### WHAT IS NEEDED:
Convert the records below into a Markdown table with two columns, Row and Line. Give each non-blank line its own row, numbered in order, and leave out the blank lines.

### DATA ROWS:
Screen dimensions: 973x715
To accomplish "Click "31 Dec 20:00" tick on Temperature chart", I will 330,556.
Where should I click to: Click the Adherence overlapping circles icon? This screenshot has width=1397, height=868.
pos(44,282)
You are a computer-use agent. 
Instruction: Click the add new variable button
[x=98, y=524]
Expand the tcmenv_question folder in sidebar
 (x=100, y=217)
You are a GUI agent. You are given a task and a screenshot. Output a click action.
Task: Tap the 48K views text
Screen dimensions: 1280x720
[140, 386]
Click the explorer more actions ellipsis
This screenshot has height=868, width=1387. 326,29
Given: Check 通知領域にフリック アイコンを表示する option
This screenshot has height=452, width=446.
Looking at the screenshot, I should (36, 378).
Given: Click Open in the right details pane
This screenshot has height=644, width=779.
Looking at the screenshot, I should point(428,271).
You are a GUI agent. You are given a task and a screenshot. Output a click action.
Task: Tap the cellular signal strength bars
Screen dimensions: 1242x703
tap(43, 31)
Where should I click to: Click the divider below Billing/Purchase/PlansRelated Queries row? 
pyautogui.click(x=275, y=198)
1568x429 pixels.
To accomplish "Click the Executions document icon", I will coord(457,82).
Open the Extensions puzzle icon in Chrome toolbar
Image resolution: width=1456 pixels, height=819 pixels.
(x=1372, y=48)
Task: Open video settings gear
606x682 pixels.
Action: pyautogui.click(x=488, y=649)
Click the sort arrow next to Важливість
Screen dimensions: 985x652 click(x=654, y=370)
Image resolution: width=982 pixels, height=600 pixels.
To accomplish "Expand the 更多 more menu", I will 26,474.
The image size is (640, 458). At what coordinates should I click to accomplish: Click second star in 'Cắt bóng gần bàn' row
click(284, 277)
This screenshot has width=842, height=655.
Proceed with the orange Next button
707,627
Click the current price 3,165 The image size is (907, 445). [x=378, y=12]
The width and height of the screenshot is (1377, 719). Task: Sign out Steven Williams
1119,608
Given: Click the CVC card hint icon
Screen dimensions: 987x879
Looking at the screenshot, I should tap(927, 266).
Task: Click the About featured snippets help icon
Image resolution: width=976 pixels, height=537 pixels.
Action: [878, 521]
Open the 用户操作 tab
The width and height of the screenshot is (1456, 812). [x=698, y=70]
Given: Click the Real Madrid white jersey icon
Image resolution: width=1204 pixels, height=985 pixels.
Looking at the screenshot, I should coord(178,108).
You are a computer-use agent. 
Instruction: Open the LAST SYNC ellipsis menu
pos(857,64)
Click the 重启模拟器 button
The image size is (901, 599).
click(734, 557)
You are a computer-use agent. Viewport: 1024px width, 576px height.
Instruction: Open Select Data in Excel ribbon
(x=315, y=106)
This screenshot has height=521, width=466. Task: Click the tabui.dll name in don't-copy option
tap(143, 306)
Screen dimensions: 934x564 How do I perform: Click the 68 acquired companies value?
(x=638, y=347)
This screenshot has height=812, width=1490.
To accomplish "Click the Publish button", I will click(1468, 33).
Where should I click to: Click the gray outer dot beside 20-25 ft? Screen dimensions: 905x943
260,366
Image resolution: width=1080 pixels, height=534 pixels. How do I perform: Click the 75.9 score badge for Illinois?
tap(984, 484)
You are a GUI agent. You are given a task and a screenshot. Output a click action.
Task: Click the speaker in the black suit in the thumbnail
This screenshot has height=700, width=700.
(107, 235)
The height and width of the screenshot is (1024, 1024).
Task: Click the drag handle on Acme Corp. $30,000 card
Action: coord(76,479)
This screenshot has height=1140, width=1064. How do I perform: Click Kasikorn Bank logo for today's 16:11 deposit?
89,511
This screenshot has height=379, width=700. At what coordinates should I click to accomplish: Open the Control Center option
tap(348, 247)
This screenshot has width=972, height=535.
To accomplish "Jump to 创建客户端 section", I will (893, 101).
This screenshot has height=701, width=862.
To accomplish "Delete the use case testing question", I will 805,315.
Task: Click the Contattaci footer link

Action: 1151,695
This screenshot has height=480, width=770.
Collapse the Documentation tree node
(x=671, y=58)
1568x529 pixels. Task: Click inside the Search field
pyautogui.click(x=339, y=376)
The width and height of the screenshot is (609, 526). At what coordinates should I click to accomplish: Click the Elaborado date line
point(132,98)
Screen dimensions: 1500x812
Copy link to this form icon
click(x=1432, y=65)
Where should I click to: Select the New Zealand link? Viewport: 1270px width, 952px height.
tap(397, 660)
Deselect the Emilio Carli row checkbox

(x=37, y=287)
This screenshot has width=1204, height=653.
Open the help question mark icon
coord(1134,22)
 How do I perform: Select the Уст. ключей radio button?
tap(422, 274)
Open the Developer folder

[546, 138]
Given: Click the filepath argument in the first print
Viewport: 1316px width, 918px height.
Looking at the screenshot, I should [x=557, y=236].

### RESULT OF THE TASK:
| Row | Line |
|---|---|
| 1 | Screen dimensions: 973x715 |
| 2 | To accomplish "Click "31 Dec 20:00" tick on Temperature chart", I will 330,556. |
| 3 | Where should I click to: Click the Adherence overlapping circles icon? This screenshot has width=1397, height=868. |
| 4 | pos(44,282) |
| 5 | You are a computer-use agent.  |
| 6 | Instruction: Click the add new variable button |
| 7 | [x=98, y=524] |
| 8 | Expand the tcmenv_question folder in sidebar |
| 9 |  (x=100, y=217) |
| 10 | You are a GUI agent. You are given a task and a screenshot. Output a click action. |
| 11 | Task: Tap the 48K views text |
| 12 | Screen dimensions: 1280x720 |
| 13 | [140, 386] |
| 14 | Click the explorer more actions ellipsis |
| 15 | This screenshot has height=868, width=1387. 326,29 |
| 16 | Given: Check 通知領域にフリック アイコンを表示する option |
| 17 | This screenshot has height=452, width=446. |
| 18 | Looking at the screenshot, I should (36, 378). |
| 19 | Given: Click Open in the right details pane |
| 20 | This screenshot has height=644, width=779. |
| 21 | Looking at the screenshot, I should point(428,271). |
| 22 | You are a GUI agent. You are given a task and a screenshot. Output a click action. |
| 23 | Task: Tap the cellular signal strength bars |
| 24 | Screen dimensions: 1242x703 |
| 25 | tap(43, 31) |
| 26 | Where should I click to: Click the divider below Billing/Purchase/PlansRelated Queries row?  |
| 27 | pyautogui.click(x=275, y=198) |
| 28 | 1568x429 pixels. |
| 29 | To accomplish "Click the Executions document icon", I will coord(457,82). |
| 30 | Open the Extensions puzzle icon in Chrome toolbar |
| 31 | Image resolution: width=1456 pixels, height=819 pixels. |
| 32 | (x=1372, y=48) |
| 33 | Task: Open video settings gear |
| 34 | 606x682 pixels. |
| 35 | Action: pyautogui.click(x=488, y=649) |
| 36 | Click the sort arrow next to Важливість |
| 37 | Screen dimensions: 985x652 click(x=654, y=370) |
| 38 | Image resolution: width=982 pixels, height=600 pixels. |
| 39 | To accomplish "Expand the 更多 more menu", I will 26,474. |
| 40 | The image size is (640, 458). At what coordinates should I click to accomplish: Click second star in 'Cắt bóng gần bàn' row |
| 41 | click(284, 277) |
| 42 | This screenshot has width=842, height=655. |
| 43 | Proceed with the orange Next button |
| 44 | 707,627 |
| 45 | Click the current price 3,165 The image size is (907, 445). [x=378, y=12] |
| 46 | The width and height of the screenshot is (1377, 719). Task: Sign out Steven Williams |
| 47 | 1119,608 |
| 48 | Given: Click the CVC card hint icon |
| 49 | Screen dimensions: 987x879 |
| 50 | Looking at the screenshot, I should tap(927, 266). |
| 51 | Task: Click the About featured snippets help icon |
| 52 | Image resolution: width=976 pixels, height=537 pixels. |
| 53 | Action: [878, 521] |
| 54 | Open the 用户操作 tab |
| 55 | The width and height of the screenshot is (1456, 812). [x=698, y=70] |
| 56 | Given: Click the Real Madrid white jersey icon |
| 57 | Image resolution: width=1204 pixels, height=985 pixels. |
| 58 | Looking at the screenshot, I should coord(178,108). |
| 59 | You are a computer-use agent.  |
| 60 | Instruction: Open the LAST SYNC ellipsis menu |
| 61 | pos(857,64) |
| 62 | Click the 重启模拟器 button |
| 63 | The image size is (901, 599). |
| 64 | click(734, 557) |
| 65 | You are a computer-use agent. Viewport: 1024px width, 576px height. |
| 66 | Instruction: Open Select Data in Excel ribbon |
| 67 | (x=315, y=106) |
| 68 | This screenshot has height=521, width=466. Task: Click the tabui.dll name in don't-copy option |
| 69 | tap(143, 306) |
| 70 | Screen dimensions: 934x564 How do I perform: Click the 68 acquired companies value? |
| 71 | (x=638, y=347) |
| 72 | This screenshot has height=812, width=1490. |
| 73 | To accomplish "Click the Publish button", I will click(1468, 33). |
| 74 | Where should I click to: Click the gray outer dot beside 20-25 ft? Screen dimensions: 905x943 |
| 75 | 260,366 |
| 76 | Image resolution: width=1080 pixels, height=534 pixels. How do I perform: Click the 75.9 score badge for Illinois? |
| 77 | tap(984, 484) |
| 78 | You are a GUI agent. You are given a task and a screenshot. Output a click action. |
| 79 | Task: Click the speaker in the black suit in the thumbnail |
| 80 | This screenshot has height=700, width=700. |
| 81 | (107, 235) |
| 82 | The height and width of the screenshot is (1024, 1024). |
| 83 | Task: Click the drag handle on Acme Corp. $30,000 card |
| 84 | Action: coord(76,479) |
| 85 | This screenshot has height=1140, width=1064. How do I perform: Click Kasikorn Bank logo for today's 16:11 deposit? |
| 86 | 89,511 |
| 87 | This screenshot has height=379, width=700. At what coordinates should I click to accomplish: Open the Control Center option |
| 88 | tap(348, 247) |
| 89 | This screenshot has width=972, height=535. |
| 90 | To accomplish "Jump to 创建客户端 section", I will (893, 101). |
| 91 | This screenshot has height=701, width=862. |
| 92 | To accomplish "Delete the use case testing question", I will 805,315. |
| 93 | Task: Click the Contattaci footer link |
| 94 | Action: 1151,695 |
| 95 | This screenshot has height=480, width=770. |
| 96 | Collapse the Documentation tree node |
| 97 | (x=671, y=58) |
| 98 | 1568x529 pixels. Task: Click inside the Search field |
| 99 | pyautogui.click(x=339, y=376) |
| 100 | The width and height of the screenshot is (609, 526). At what coordinates should I click to accomplish: Click the Elaborado date line |
| 101 | point(132,98) |
| 102 | Screen dimensions: 1500x812 |
| 103 | Copy link to this form icon |
| 104 | click(x=1432, y=65) |
| 105 | Where should I click to: Select the New Zealand link? Viewport: 1270px width, 952px height. |
| 106 | tap(397, 660) |
| 107 | Deselect the Emilio Carli row checkbox |
| 108 | (x=37, y=287) |
| 109 | This screenshot has width=1204, height=653. |
| 110 | Open the help question mark icon |
| 111 | coord(1134,22) |
| 112 |  How do I perform: Select the Уст. ключей radio button? |
| 113 | tap(422, 274) |
| 114 | Open the Developer folder |
| 115 | [546, 138] |
| 116 | Given: Click the filepath argument in the first print |
| 117 | Viewport: 1316px width, 918px height. |
| 118 | Looking at the screenshot, I should [x=557, y=236]. |